Companies such as Crestron, Elan, Sonance and Vantage will arrive here at the CEDIA Expo with new products that give consumers control of multiple home systems from a single in-wall keypad or touch screen.
New Crestron touch screens are intended for use with the company’s systems-integration network. Vantage will unveil new options for its lighting and home-control systems. And Elan and Sonance plan to show new keypads intended to control distributed-A/V systems and other IR-based systems, mainly lighting.
Here’s what installers will find:
Crestron: A trio of home-system control pads includes a wireless-RF touchpanel with active-matrix color display, the company’s smallest wired tabletop Isys touch panel, and the company’s smallest touch screen, a handheld model based on Philips’ Pronto RF-wireless remote.
The Pronto-based remote, the $1,990-suggested MiniTouch, ships in September with included battery-charging station. It delivers 1,500-feet one-way RF range and can be used with Crestron’s RF gateway and 2-series control system. A 3-inch color touch screen is complemented by eight programmable hard buttons.
The ST-1700 brings an active-matrix color display to a Crestron wireless touch panel for the first time. It’s also touted as the industry’s first active-matrix RF touch panel. It displays 64,000 colors, compared to a conventional model’s 256 colors, and retails for a suggested $2,600. A two-way RF model retails for a suggested $4,000. Both ship in September.
The TPS-3000, due in the third quarter at a suggested $3,800, is the newest and smallest member of the Isys tabletop touch panel line. Its 6.4-inch active-matrix display in a tilt up/down base is suitable for desktop or bedroom placement. It also displays real-time composite or S-video and incorporates stereo speakers, volume control and WAV playback.
Elan: Two new in-wall keypads, the $350-suggested Z200 and $450 Z250, are learning keypads in standard wall-plate sizes. The size allows for large, easy-to-read keycaps. They can be programmed to control just about any IR-based system via a single run of CAT-5 cable. Codes are programmed into nonvolatile flash memory, preserving data during power outages and enabling installers to do the programming back at the shop.
The two-way keypads provide LED confirmation of source and system status, including source selection, zone on/off, system on/off and mute.
The Z-200 is a single-gang 12-source, 18-button model. The double-gang 35-button Z-250 adds numeric keypad for direct-track and -channel access and control of local-TV source select. Both ship in October.
Also new is a two-way version of the SC-4 system controller, which enables VIA! in-wall touch panels to control RS-232-based security, HVAC and lighting systems, not just IR-based distributed-A/V systems. With two-way communication, the touchpanels will indicate whether a security system is armed or disarmed or whether someone left the front door open. It will also display the temperatures in different rooms. It ships in September at a suggested $1,200.

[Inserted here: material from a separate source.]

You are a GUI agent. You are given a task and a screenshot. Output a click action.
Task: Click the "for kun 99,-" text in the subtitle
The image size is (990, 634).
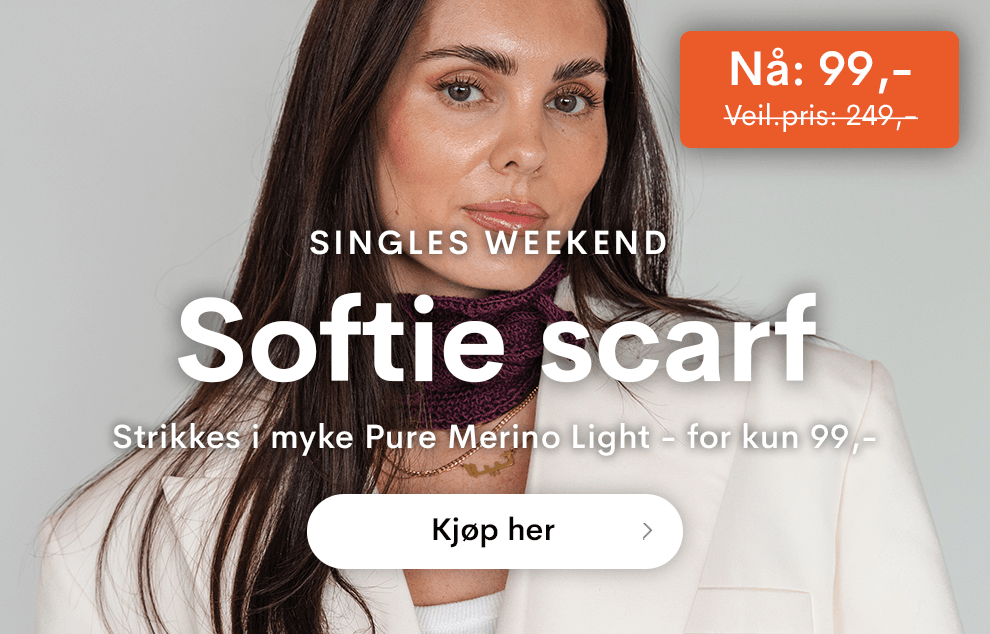782,437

Sonance: The company’s first touchscreen-equipped keypad controller is the Navigator K2 with black-and-white screen. It controls distributed-audio and other IR-based home systems. The K2 will ship in November at a suggested $550 for use with the IR-based Navigator Harbor multizone, multisource A/V controller. It’s only 1.83-inches-deep, suitable for European homes.
Vantage Controls: The company’s RadioLink 900MHz wireless control network, launched last year for the retrofit market, will get a new option.
Last year’s RadioLink launch included an RF-equipped ScenePoint Dimmer station, a one-to four-gang keypad that fits in existing light-switch boxes and doubles as a light switch/dimmer that handles up to 1,200 watts. The dimmer station sends wireless commands up to 100 feet to RF receivers built into an RF-equipped version of the Vantage C-Box master controller, which coordinates the activities of Vantage lighting and other home systems. The dimmer station can also talk to the RadioLink Enabler, a transceiver that can be added to already installed C-Boxes, which uses a two-wire communications bus to talk to wired dimmer stations.
This year, the company is adding a RadioLink RS-232 Station, a wireless transceiver that connects to audio/video equipment and other controllable components to eliminate a run of serial cable from the components to a Vantage Controller.
For the traditional wired Vantage system, the company is adding the LCD 320M Control Station, a 3.75-inch monochrome LCD touch screen that controls anything connected to the Vantage system.
The following are also new:
- The Vantage WebPoint software program makes it possible for any Web-enabled device, including PDAs and Web pads, to control a Vantage system from inside the house or from a remote location such as the office. The program loads onto a home PC, which connects to the Vantage system by RS-232.
- The TheaterPoint one-box solution integrates a home theater system into a Vantage home-control network.